How to Talk to a Science Denier
Conversations with Flat Earthers, Climate Deniers, and Others Who Defy Reason
MIT Press 2022
Pb, 280pp, £16.99, ISBN 9780262545051
In this era of post-truth, outlandish conspiracy theories and science denial, debates about subjects such as vaccinations, climate change and genetically modified organisms are often acrimonious, divisive and heated. In this thought-provoking book Lee McIntyre, from Boston University’s Center for Philosophy and History of Science, considers how scientists and their supporters can challenge and change the entrenched views that underlie and fuel science denial.
Take Flat Earthers: McIntyre, who attended the 2018 Flat Earth International Conference, notes that the theory’s adherents are completely serious and are “routinely persecuted”, losing their jobs, being asked to leave their churches and alienating their families.
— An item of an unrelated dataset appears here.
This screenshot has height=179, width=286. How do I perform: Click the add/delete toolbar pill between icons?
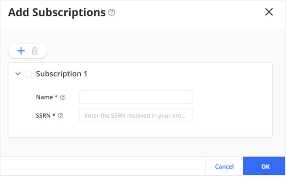(28, 51)
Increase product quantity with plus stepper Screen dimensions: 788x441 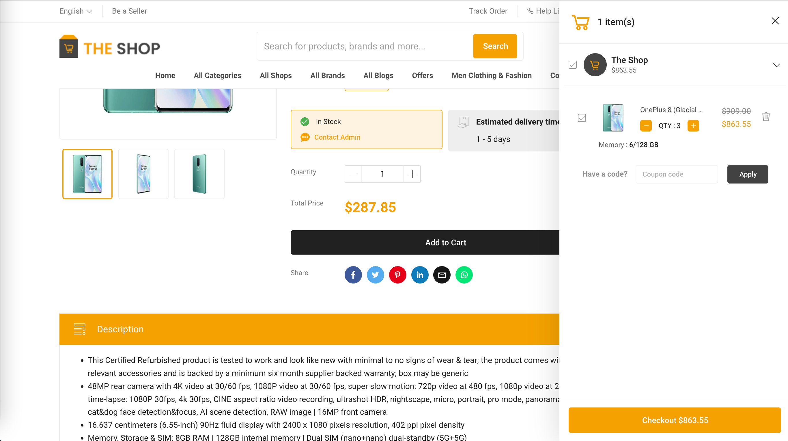tap(412, 174)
And the view isn’t as uncommon as you might expect: some 11 million people in Brazil are Flat Earthers.
McIntyre notes that “Flat Earthers have a profound distrust of authority – and great belief in first-person sensory experience”. Many endured trauma that led them to question everything, which coincided with their conversion to flat earth theory. Being a Flat Earther is not an evidence-based belief, he comments, but an identity that could give life purpose.
In a wide-ranging discussion, McIntyre covers conspiracy theories, climate change, vaccinations and genetically modified organisms. Despite the varied topics, science deniers, McIntyre argues, make five reasoning errors: belief in conspiracy theories; cherry-picking evidence; relying on fake experts and denigrating real experts; setting science impossible expectations; and committing logical errors.
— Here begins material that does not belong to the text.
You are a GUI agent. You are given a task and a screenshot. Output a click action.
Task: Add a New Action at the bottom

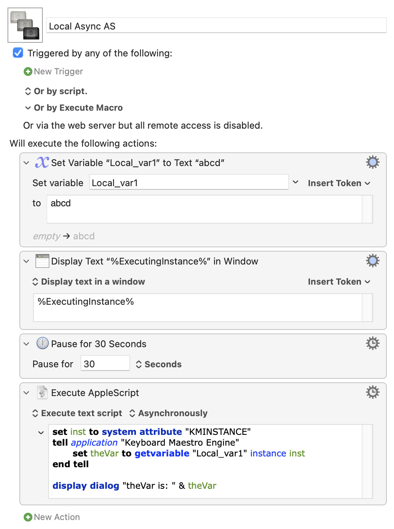[x=52, y=517]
Many issues are, however, more complex than simple reasoning errors. A particularly compelling chapter discusses climate change with coal miners in Pennsylvania. Many miners and their families accept climate change. But mining’s dangers breed a certain fatalism. And, especially in poorer working class areas, people worry more about the day-to-day reality of paying the bills than a nebulous future threat.
There are no easy answers. To reach out to deniers, McIntyre suggests direct personal contact, showing respect and humility, and being transparent and open about how science works. In particular, McIntyre argues that a “willingness to change their hypothesis if it does not fit with the evidence” separates science from non-science.
And he asks a question that everyone – conspiracy theorist, fortean or scientist – should bear in mind: “What evidence, if it existed, would it take to convince you that you were wrong?”